Provider-Specific insights
Each cloud provider has unique optimization opportunities:
AWS
- NAT Gateway optimization — Identify expensive NAT traffic that could use VPC endpoints
- ECR lifecycle policies — Flag repositories without image cleanup rules
- EBS volume optimization — Detect unattached or underutilized volumes
- ECS/Fargate right-sizing — Analyze container CPU and memory reservations
Azure
- Stopped VM billing — Deallocated VMs that still incur disk charges
- Unattached managed disks — Orphaned disks with no associated VM
- App Service plan consolidation — Underutilized plans that could be merged
GCP
- HA in development — High-availability configurations on non-production workloads
- Persistent disk snapshots — Old snapshots consuming storage unnecessarily
- Idle Cloud SQL instances — Databases with minimal query activity
Recommendation types

Right-Sizing
Suggests a smaller (or larger) instance type based on observed CPU, memory, and network utilization. Each recommendation shows:
- Current instance type and cost
- Recommended instance type and cost
- Estimated monthly savings
- Utilization metrics that support the recommendation
Commitment purchase
Recommends Reserved Instances, Savings Plans, or Committed Use Discounts based on your steady-state usage. See the Commitments page for details.
Resource cleanup
Identifies resources that can be safely deleted:
- Unattached storage volumes
- Old snapshots beyond retention policy
- Unused Elastic IPs or static addresses
- Idle load balancers with no targets
Effort classification
Each recommendation includes an effort estimate:
| Effort | Description | Examples |
|---|---|---|
| Low | Can be done in minutes, minimal risk | Delete unattached disk, remove old snapshot |
| Medium | Requires testing or a maintenance window | Right-size a VM, modify an instance type |
| High | Involves architecture changes or migration | Move to Spot instances, consolidate services |
Savings estimation
Every recommendation includes an estimated monthly savings figure. Savings are calculated using:
- Current resource cost (from billing data or pricing catalog)

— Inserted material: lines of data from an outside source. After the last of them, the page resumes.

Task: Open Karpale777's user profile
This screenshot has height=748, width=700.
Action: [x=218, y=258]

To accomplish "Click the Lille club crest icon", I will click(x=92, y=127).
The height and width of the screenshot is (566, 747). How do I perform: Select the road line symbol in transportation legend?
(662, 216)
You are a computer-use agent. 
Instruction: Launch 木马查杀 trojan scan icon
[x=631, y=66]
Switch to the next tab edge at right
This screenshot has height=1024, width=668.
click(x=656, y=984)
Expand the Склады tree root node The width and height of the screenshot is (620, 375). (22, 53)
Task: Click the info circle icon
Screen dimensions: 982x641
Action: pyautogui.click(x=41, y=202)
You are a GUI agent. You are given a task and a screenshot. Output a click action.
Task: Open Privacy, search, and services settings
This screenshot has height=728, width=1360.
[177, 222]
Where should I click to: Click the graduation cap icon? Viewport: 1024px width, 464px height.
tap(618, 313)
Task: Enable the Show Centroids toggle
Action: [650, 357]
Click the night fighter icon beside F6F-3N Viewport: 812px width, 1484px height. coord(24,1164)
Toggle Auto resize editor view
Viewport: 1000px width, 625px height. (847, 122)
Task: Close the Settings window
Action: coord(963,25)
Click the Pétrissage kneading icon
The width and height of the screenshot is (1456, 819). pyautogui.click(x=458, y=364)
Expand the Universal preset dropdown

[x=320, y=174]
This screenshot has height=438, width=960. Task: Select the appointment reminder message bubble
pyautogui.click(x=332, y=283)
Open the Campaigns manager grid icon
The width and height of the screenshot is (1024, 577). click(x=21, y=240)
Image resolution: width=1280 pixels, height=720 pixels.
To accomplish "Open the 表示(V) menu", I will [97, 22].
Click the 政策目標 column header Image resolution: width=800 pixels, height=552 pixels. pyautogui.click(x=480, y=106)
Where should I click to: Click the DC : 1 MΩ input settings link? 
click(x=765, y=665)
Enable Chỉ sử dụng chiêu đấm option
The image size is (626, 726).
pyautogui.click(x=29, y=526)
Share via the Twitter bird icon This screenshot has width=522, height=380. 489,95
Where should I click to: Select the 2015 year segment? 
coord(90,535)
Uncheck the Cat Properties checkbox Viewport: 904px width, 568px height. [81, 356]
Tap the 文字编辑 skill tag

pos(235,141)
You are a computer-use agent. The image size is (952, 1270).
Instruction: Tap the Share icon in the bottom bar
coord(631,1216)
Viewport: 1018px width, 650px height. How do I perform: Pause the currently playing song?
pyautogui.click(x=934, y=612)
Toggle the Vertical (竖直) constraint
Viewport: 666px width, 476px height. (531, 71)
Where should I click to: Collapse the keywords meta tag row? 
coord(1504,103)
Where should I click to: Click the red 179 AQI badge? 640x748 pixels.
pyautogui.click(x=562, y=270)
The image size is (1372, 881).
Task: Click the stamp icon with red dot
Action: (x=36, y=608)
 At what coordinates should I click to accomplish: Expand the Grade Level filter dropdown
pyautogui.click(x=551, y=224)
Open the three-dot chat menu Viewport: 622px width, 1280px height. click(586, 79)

- Recommended resource cost (from the provider's pricing)
- The difference, projected to a monthly figure
WARNING
Savings estimates are projections based on current usage patterns. Actual savings may vary if workload characteristics change after implementation.
AI validation
When AI analysis is enabled, each insight is validated by an AI model that reviews the underlying data and context. Validation results appear as badges:
| Badge | Meaning |
|---|---|
| Agree | AI confirms the recommendation is sound |
| Disagree | AI found reasons the recommendation may not apply |
| Partial | AI agrees with the finding but suggests a different action |
Explain button
Click the Explain button on any insight to get an AI-generated explanation that covers:
- Why this resource was flagged
- What the usage data shows
- Whether the recommendation is safe to implement
- Any risks or caveats to consider
TIP
AI explanations are cached for 24 hours. Subsequent clicks return the cached explanation instantly.